Section 224.3, subdivision (a) is the only provision in California's ICWA legislation that expressly applies to juvenile delinquency proceedings. (See R.R. v. Superior Court, supra, 180 Cal.App.4th at p. 200, 103 Cal.Rptr.3d 110.) All of the other statutes, including the two notice statutes just discussed, extend the rights and protections of ICWA to participants in “an Indian child custody proceeding.” (E.g., § 224.4; see also §§ 224.2, subd. (a), 224.5, 224.6, subd. (a).) Because an “Indian child custody proceeding” by definition excludes proceedings to place a child outside the home based on conduct that would be criminal if committed by an adult (§ 224.1, subd. (d); 25 U.S.C. § 1903(1)), it follows that California's ICWA statutes impose no duty of notice, or any other ICWA procedures, in most delinquency cases alleging adult criminal conduct. A narrow exception applies when the court decides to place a delinquent ward outside the home for reasons other than the ward's criminal conduct. Even if the case began as a delinquency matter, circumstances may lead the court to remove a ward from parental custody because of abuse or neglect in the home. In such cases in which a placement is imposed because of dependency concerns and not, even in part, because of the ward's criminal conduct, both California and federal law require that ICWA procedures be followed.
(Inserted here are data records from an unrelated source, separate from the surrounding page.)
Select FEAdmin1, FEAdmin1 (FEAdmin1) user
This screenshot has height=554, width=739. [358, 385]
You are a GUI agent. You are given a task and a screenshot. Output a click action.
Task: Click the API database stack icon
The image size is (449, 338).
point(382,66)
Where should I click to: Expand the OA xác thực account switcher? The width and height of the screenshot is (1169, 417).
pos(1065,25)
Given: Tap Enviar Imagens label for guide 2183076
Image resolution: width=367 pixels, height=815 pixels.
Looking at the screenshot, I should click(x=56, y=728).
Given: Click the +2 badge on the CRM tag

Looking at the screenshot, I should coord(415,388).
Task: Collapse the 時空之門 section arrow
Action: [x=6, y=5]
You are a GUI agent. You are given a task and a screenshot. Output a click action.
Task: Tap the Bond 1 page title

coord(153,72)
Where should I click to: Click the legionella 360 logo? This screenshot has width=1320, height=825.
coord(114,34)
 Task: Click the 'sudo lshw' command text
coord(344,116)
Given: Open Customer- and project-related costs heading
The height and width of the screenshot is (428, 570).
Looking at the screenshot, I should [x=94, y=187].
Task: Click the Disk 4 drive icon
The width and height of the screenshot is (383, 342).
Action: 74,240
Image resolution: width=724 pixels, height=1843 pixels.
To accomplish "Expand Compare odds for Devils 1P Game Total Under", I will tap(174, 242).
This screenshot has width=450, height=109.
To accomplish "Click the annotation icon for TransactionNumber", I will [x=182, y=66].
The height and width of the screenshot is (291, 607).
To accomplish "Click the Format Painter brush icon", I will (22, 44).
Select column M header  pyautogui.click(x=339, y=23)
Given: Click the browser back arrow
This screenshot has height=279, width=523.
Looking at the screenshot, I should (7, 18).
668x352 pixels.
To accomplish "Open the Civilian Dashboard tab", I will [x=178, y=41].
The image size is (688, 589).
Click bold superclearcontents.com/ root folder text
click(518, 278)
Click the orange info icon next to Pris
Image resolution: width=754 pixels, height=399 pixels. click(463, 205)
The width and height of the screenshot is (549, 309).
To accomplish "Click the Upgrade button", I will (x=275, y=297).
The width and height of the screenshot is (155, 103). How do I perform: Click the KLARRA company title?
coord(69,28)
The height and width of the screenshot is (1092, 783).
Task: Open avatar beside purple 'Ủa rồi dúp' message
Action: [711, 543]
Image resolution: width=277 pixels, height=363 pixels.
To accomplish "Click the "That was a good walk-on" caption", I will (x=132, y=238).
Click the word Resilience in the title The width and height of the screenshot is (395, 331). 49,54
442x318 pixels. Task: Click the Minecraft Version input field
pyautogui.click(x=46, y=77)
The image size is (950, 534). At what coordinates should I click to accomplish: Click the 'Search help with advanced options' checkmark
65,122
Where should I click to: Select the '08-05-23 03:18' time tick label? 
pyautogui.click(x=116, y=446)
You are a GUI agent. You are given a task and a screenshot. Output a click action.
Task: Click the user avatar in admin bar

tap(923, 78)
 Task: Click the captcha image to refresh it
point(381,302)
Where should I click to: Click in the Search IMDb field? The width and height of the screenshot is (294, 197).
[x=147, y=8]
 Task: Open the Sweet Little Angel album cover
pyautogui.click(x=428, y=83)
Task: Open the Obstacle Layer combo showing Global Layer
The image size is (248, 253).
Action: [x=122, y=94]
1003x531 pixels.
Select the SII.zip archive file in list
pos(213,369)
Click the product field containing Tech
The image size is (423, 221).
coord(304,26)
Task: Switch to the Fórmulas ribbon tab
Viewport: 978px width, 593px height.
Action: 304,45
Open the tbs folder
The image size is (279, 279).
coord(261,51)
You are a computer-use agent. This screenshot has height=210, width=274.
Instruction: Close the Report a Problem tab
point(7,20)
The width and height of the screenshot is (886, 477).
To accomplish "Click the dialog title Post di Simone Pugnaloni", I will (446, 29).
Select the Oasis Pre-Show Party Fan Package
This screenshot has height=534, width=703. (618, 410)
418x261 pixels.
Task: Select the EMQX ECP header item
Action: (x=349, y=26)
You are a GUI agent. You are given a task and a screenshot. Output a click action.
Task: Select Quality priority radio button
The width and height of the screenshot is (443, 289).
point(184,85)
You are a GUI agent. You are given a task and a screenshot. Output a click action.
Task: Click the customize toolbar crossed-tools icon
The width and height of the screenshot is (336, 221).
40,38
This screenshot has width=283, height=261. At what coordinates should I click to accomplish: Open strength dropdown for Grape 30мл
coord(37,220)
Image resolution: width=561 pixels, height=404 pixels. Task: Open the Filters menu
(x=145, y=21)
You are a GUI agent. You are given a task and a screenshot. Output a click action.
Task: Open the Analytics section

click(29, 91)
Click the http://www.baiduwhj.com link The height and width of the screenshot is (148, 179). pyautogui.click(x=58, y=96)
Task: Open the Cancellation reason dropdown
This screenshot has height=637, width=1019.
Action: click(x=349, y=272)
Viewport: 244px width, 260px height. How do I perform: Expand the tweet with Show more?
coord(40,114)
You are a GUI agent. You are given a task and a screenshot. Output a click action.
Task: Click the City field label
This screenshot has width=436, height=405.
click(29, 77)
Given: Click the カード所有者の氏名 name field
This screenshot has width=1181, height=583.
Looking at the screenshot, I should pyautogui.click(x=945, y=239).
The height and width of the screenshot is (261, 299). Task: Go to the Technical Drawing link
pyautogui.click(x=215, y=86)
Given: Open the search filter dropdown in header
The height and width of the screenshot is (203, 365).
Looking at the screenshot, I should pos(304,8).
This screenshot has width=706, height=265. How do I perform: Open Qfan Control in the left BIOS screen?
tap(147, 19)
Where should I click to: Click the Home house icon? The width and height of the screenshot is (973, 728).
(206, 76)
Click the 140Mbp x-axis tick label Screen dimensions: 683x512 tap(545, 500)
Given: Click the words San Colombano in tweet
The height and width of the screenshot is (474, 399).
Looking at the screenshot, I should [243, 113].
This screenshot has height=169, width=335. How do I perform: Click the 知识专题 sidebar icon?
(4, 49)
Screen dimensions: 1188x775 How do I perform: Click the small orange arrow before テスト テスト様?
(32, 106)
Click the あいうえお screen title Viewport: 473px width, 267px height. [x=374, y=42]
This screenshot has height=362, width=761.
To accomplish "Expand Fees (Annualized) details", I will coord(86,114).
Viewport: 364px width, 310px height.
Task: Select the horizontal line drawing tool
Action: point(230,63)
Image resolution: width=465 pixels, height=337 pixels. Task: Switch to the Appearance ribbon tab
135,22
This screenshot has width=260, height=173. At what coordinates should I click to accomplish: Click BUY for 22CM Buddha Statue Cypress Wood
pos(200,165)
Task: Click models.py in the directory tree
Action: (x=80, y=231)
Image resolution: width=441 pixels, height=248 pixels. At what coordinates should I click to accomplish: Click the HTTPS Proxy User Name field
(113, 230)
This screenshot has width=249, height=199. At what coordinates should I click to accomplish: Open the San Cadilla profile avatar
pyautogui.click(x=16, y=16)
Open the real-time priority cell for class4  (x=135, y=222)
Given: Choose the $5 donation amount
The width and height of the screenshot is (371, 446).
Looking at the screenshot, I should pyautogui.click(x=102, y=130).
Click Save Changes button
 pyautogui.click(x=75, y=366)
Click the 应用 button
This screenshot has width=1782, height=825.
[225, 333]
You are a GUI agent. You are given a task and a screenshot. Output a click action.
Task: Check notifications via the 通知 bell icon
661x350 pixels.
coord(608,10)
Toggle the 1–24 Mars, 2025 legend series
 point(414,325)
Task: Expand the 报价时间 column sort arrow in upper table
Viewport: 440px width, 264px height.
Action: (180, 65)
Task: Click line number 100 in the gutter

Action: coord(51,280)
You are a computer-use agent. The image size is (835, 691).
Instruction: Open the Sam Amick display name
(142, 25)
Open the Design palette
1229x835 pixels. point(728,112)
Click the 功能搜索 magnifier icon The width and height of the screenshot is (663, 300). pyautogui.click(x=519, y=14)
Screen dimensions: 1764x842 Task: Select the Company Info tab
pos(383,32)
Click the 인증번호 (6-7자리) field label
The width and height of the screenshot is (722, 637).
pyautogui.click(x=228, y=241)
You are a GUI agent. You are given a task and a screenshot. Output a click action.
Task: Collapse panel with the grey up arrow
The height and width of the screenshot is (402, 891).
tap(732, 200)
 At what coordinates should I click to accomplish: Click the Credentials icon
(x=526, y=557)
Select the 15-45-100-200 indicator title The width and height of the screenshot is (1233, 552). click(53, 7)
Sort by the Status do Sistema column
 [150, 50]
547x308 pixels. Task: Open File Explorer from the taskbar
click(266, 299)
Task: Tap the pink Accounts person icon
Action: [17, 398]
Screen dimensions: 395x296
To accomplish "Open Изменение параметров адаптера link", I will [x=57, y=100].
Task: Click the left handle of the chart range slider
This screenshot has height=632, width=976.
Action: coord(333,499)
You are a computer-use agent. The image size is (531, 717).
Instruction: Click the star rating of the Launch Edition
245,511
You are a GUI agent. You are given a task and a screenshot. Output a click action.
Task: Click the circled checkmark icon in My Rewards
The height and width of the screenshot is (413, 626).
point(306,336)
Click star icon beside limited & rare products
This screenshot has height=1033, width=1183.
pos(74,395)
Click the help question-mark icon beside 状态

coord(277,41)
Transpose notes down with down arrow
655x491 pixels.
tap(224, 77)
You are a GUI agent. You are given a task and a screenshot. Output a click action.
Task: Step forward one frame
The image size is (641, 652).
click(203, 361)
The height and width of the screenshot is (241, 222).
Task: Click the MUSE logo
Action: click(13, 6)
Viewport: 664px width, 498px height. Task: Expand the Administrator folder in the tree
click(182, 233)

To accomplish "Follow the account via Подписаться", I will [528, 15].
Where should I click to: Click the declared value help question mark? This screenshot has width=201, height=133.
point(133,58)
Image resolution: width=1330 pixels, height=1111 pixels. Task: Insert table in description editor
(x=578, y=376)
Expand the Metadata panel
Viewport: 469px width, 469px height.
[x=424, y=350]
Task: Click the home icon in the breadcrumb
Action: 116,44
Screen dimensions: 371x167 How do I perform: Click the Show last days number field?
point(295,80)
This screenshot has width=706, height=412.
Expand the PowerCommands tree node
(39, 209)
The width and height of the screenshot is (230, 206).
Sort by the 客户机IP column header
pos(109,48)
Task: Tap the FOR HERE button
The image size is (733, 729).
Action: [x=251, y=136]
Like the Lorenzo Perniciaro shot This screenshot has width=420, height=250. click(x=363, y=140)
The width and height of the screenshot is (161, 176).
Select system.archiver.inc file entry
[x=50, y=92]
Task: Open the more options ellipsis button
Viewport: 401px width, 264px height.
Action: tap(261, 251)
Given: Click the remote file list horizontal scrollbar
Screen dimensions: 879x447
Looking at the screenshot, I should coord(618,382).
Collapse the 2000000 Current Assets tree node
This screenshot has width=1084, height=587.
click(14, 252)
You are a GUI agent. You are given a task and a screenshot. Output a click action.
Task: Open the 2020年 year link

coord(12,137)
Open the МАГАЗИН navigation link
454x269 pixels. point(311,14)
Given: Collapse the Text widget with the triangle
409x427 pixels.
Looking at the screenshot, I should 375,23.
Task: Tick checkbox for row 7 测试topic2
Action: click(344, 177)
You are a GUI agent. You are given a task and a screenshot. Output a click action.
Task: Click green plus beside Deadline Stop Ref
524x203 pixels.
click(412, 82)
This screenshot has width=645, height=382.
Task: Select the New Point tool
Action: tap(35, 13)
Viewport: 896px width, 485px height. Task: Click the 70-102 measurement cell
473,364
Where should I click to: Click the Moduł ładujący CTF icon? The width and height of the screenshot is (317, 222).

The relevant statutory language indicates that, although the Legislature created a duty of inquiry in all cases involving a potential foster care placement, it did not extend ICWA's notice and enforcement requirements so broadly. Instead, consistent with federal law, the Legislature dictated that the notice and procedural protections of ICWA be provided only in the subset of delinquency cases that meet the federal definition of a “child custody proceeding,” i.e., those based on considerations other than the child's criminal conduct.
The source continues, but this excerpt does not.